▶ About this task: Exactly the lines below from the one with "Mi Cuenta (22, 2217)" up to and including the one with "Clasificados? (56, 2129)" make up the answer, with nothing else added.

▶ Extracted records:
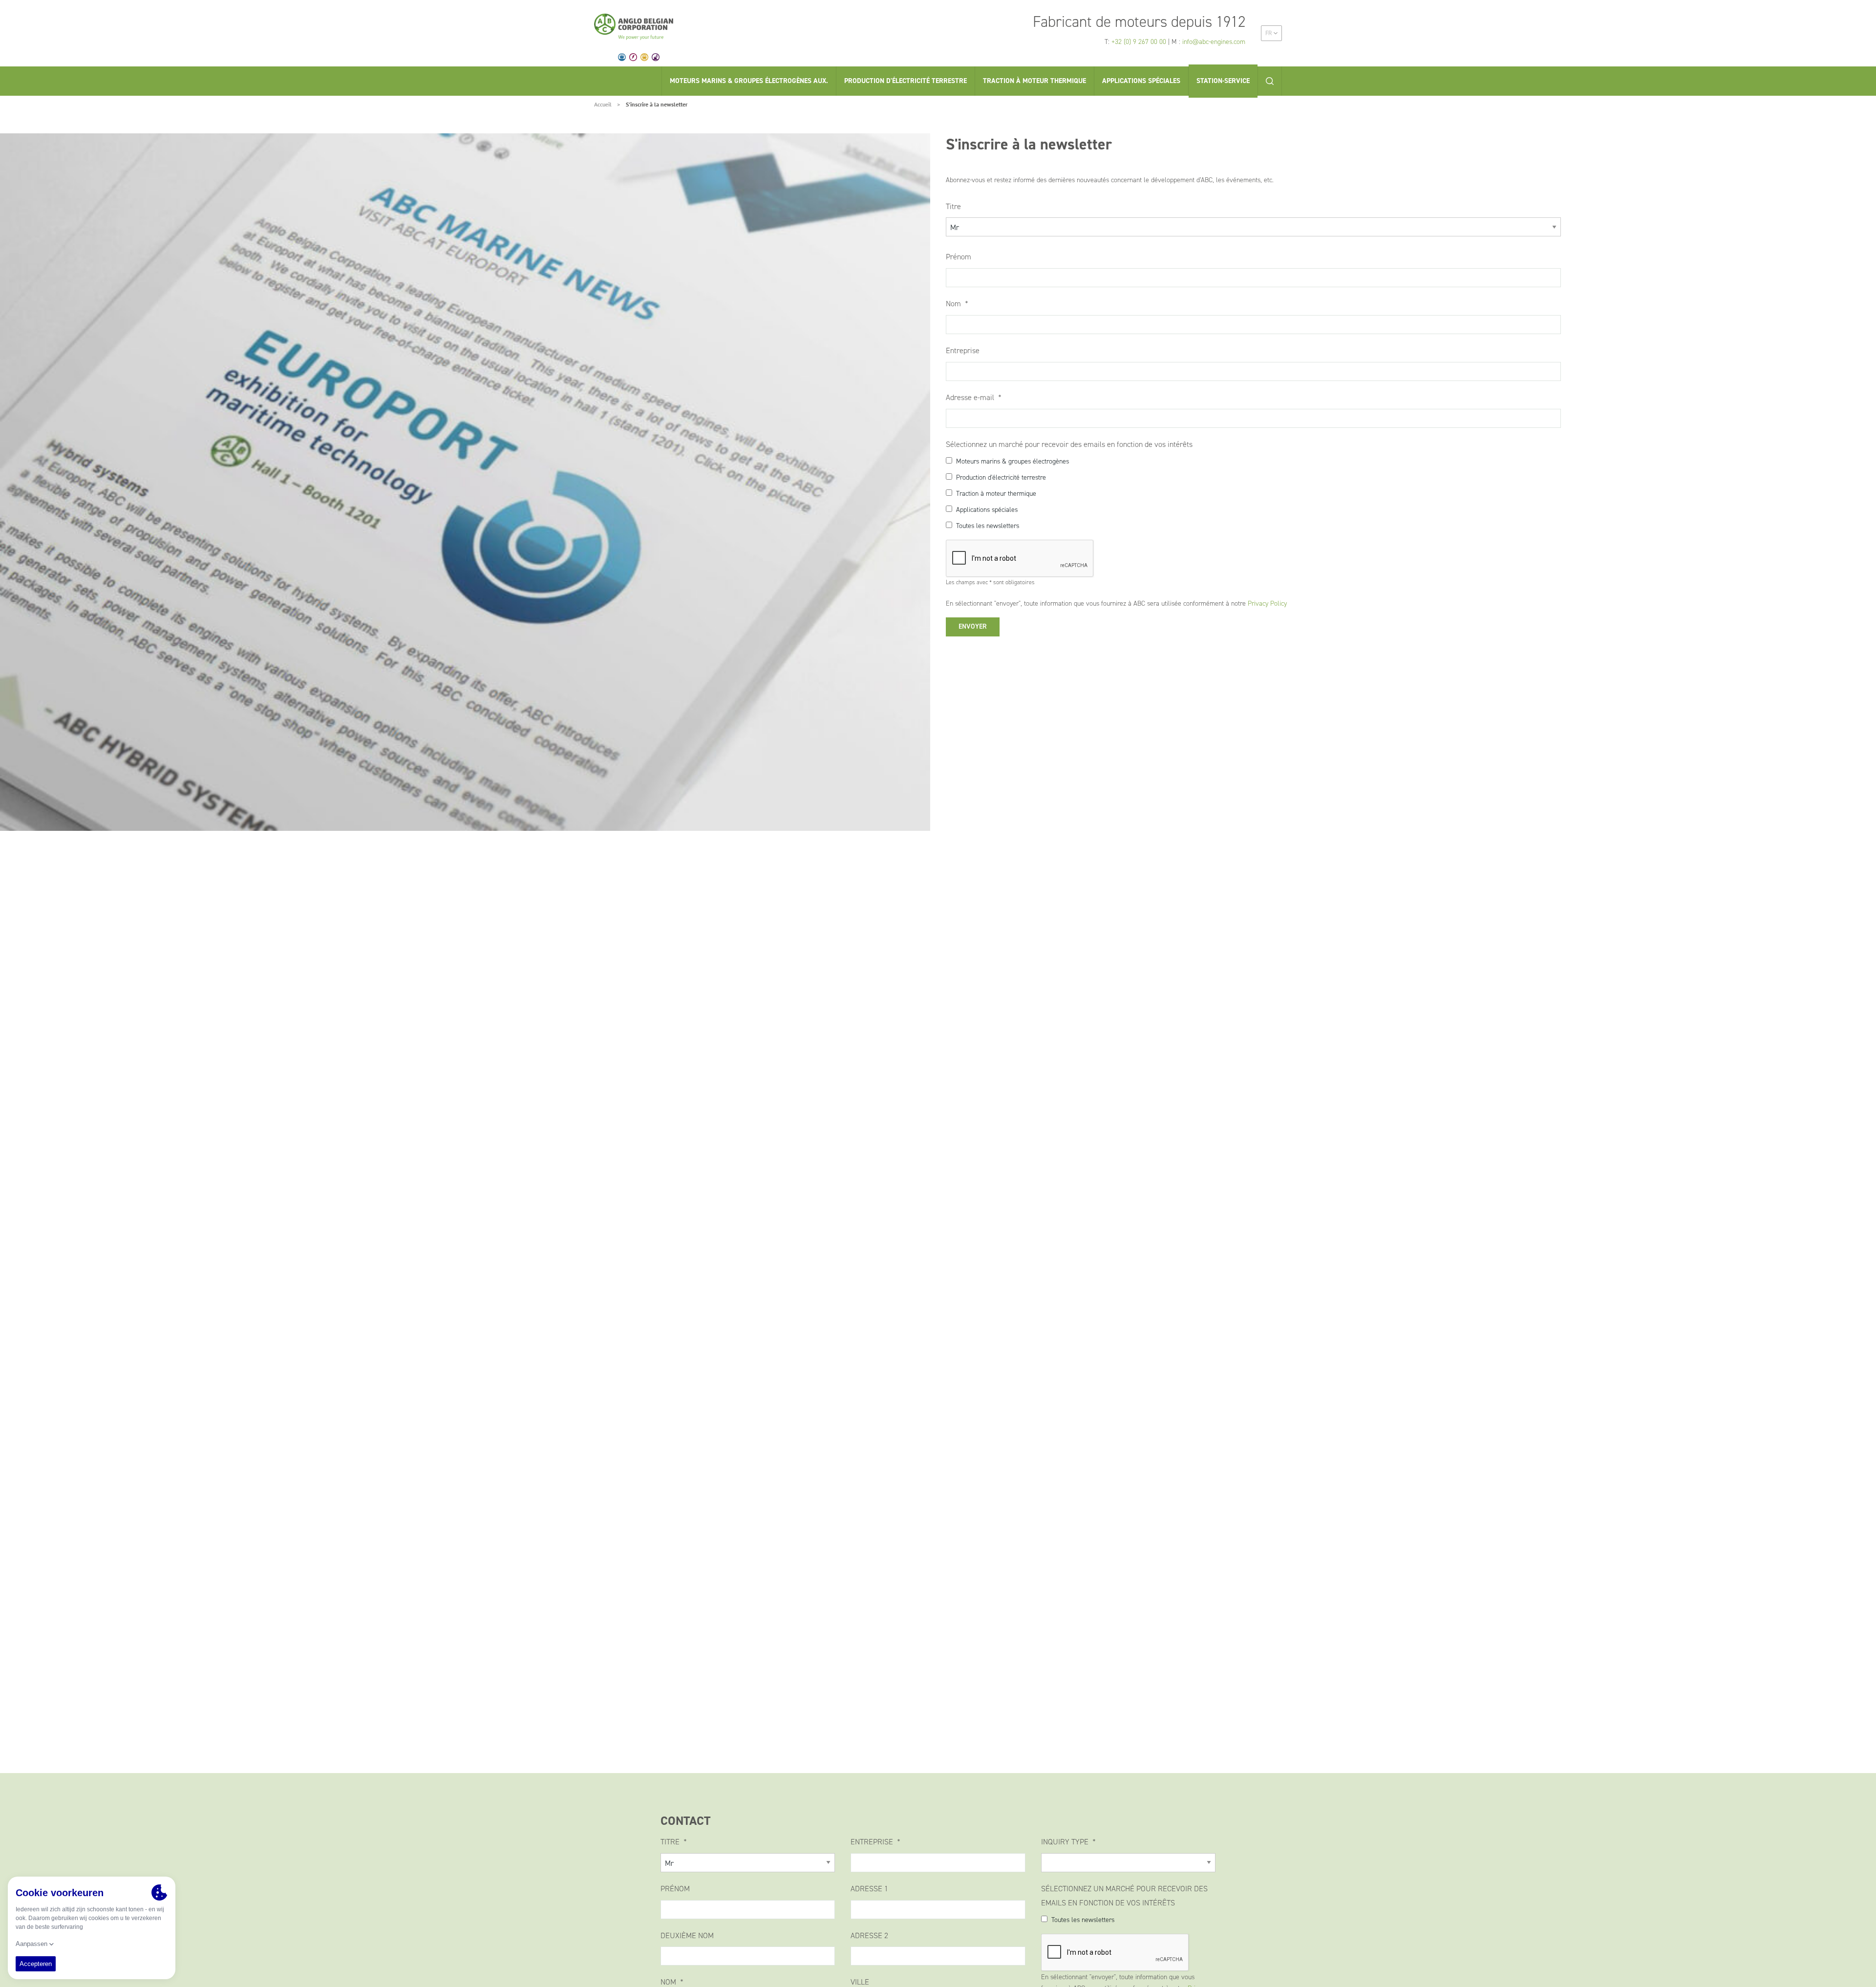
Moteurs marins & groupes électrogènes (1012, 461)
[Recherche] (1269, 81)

...

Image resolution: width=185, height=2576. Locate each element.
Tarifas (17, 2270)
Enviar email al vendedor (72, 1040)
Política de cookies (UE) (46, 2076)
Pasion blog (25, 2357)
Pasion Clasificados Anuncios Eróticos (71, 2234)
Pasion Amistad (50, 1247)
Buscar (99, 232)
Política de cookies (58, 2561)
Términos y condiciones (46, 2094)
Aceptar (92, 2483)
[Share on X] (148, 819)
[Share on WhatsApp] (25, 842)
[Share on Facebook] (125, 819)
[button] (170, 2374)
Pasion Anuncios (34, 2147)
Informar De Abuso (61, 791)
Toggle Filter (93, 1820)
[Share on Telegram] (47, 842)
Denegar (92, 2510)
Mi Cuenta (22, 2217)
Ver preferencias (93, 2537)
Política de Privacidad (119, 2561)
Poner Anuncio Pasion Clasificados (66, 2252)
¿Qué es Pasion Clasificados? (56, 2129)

▶ Result of the exercise:
Mi Cuenta (22, 2217)
Ver preferencias (93, 2537)
Política de Privacidad (119, 2561)
Poner Anuncio Pasion Clasificados (66, 2252)
¿Qué es Pasion Clasificados? (56, 2129)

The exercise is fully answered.